Second-quarter profits increase 45% to more than £500m, largely due to popularity of Range Rover Evoque in China
Jaguar Land Rover (JLR) has reported a 45% increase in second-quarter profits to well over £500m, driven by soaring demand from China for the new Range Rover Evoque.
The British-based company, now under the control of Tata Motors of India, saw a 91% increase in overall sales from the luxury car-hungry Chinese market year-on-year.
The profile of the Range Rover Evoque has been boosted by a special edition designed in collaboration with Victoria Beckham.
Overall, JLR sales rose 34% to 83,452 vehicles, with nearly 72,000 made up of Land Rovers compared to less than 12,000 Jaguar saloon cars in the three months to 30 June.

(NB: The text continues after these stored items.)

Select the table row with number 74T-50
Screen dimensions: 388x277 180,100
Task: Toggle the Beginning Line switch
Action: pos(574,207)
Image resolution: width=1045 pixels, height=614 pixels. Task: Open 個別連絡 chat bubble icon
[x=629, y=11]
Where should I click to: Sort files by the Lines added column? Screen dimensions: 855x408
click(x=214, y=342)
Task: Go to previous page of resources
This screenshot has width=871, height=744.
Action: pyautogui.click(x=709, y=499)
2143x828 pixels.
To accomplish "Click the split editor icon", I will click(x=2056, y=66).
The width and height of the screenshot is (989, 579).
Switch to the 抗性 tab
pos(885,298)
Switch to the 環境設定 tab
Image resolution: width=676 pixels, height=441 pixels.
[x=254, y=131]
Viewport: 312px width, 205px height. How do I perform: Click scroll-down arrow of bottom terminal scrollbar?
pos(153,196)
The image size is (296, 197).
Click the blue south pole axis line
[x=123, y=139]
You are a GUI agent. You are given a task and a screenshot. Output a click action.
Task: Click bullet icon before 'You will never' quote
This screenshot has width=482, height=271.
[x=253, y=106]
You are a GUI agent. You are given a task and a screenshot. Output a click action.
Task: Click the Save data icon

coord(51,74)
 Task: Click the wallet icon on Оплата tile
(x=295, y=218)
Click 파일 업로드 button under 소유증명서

Sales from China comprised 22.2% of total volumes for the quarter ended 30 June, 2012, as against 15.7% for the corresponding period of 2011.
Revenues for the quarter hit £3.6bn, a growth of 35%, while operating margins stood at 14.5% and an operating profit (EBITDA) of £527m in the quarter, a growth of 45.6% more than £362m was recorded.
“Continued strong revenue and operating profit performance were supported by demand for new products, improved market mix and favourable exchange rate environment,” said the company.
JLR has declared a dividend of £150m, which went to Tata Motors, whose wider business was hit by a slowdown in its home market of India and a depreciation of the rupee. The wider group reported a consolidated profit, before tax, up 34% but net income rose only 12%.